Au début de la deuxième partie de Phénoménologie de la perception, Merleau-Ponty nous convie à la visite d’un appartement du point de vue du rapport que le corps (le corps propre) entretient avec l’espace, donc avec les objets. Ce qui montre, contrairement à ce que nous pensons habituellement, que le corps n’est pas là dans un espace uniforme — ce par quoi la connaissance « objective » de ce qui nous entoure apparaît — mais qu’il l’organise, l’anime (quel terme dans ce contexte !), ce dont nous n’avons pas une claire conscience, alors que nous en avons l’expérience permanente, par nos positions occupées et nos déplacements autour des et parmi les objets. Foucault a parfaitement compris la leçon de phénoménologie domestique et privée, où l’espace n’est saisi que par le corps présent. Parfois, mais parfois seulement, l’utopie fabuleuse, c’est-à-dire mensongère, advient, quand le corps se dépossède de lui-même ou d’une partie de lui-même : masques, tatouages, maquillages et autres pratiques qui brouillent les frontières entre notre corps et nous, nous mettent « hors de nous en nous », réalisant cette fois et sans le savoir une hétérotopie privée, intime.

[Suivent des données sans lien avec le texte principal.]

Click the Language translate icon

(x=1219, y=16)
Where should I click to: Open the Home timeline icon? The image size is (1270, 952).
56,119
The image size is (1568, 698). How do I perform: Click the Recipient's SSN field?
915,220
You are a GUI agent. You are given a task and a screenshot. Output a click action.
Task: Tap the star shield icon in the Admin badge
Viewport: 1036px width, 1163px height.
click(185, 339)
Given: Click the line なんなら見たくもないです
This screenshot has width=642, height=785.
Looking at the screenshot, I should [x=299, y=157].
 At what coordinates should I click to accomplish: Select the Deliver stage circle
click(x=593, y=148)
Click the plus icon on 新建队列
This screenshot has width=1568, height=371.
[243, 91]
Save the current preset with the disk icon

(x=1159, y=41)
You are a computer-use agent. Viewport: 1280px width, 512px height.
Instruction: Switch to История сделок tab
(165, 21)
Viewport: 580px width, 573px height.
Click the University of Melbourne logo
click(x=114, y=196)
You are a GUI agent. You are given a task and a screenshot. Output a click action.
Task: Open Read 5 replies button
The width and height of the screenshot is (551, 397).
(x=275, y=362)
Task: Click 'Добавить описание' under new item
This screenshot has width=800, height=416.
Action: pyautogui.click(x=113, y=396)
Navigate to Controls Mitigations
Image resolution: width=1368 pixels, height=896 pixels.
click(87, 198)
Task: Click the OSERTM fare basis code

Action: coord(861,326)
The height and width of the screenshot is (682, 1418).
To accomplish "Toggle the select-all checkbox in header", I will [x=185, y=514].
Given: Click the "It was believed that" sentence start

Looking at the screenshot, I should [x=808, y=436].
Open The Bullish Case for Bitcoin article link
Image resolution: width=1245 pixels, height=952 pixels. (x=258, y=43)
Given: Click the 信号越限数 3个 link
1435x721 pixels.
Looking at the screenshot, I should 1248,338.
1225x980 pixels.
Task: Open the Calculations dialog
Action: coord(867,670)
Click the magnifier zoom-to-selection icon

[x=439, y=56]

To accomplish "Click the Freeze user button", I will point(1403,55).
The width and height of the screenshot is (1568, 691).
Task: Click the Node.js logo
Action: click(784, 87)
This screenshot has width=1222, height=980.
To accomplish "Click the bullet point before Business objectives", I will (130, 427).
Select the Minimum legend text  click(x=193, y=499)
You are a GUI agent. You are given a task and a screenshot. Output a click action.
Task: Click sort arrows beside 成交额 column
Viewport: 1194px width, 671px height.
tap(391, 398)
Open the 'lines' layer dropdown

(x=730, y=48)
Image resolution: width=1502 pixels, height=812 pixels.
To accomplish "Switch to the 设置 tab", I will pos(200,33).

Faut-il revenir, pour finir — fallait-il le faire plus tôt ?  — au sens exact du mot utopie qui ne désigne ni un lieu ni un projet idéal, et n’a rien à voir, mais rien du tout, avec cette connotation fautive qui le recouvre dorénavant et semble-t-il pour toujours, pour avoir confondu l’inexistant avec le mieux, ou inversement, le réel avec l’imperfection, et instauré un lien nécessaire et pourtant sans la moindre raison entre l’imagination et l’idéal. Rappelons donc que ce terme dont la construction nette et sans bavure du point de vue du grec est le fait d’un Anglais, mais tout le monde sait cela, rappelons qu’il dit le plus simplement du monde « un lieu (topos) qui n’existe pas (a) », un lieu qui n’a pas de lieu. Un lieu où l’on ne peut donc pas aller, et où le fleuve n’a pas d’eau. Et qu’Utopia est le nom que Thomas More lui donne par antonomase que l’on dit inverse. Aussi, sous la plume de Foucault, et particulièrement quand il parle du lieu où l’on habite, la distinction entre utopie et hétérotopie sert avant tout à établir les relations à l’ici et l’ailleurs. Si l’hétérotopie désigne les espaces où l’on n’habite pas, bien qu’ils soient au cœur de notre monde habité, l’utopie — terme finalement bien plus difficile à saisir — l’utopie ne se comprend que relativement à ce que l’hétérotopie n’est pas. Rapportée à la seule question de la demeure où l’on vit — angle absent, stricto sensu, du propos foucaldien, mais, très présent chez Merleau-Ponty, on l’a vu — l’utopie pourrait être le lieu où l’on est plus soi-même qu’hors de soi, plus soi-même qu’un autre, ou plus près de soi que n’importe où ailleurs. Est-ce pour cette raison que j’ai toujours préféré dire habiter ou loger dans une demeure, plutôt qu’une maison, et qu’y demeurer se fait par assemblages ou contextures de significations. Le lieu où le plaisir d’être avec soi, plus fort et plus tenace que le risque, en en sortant, de n’être plus tout à fait soi-même.

*devant le Cercle d’études architecturales mais autorisé à publication seulement en 1984, soit 18 ans plus tard. ** notamment dans Phénoménologie de la perception.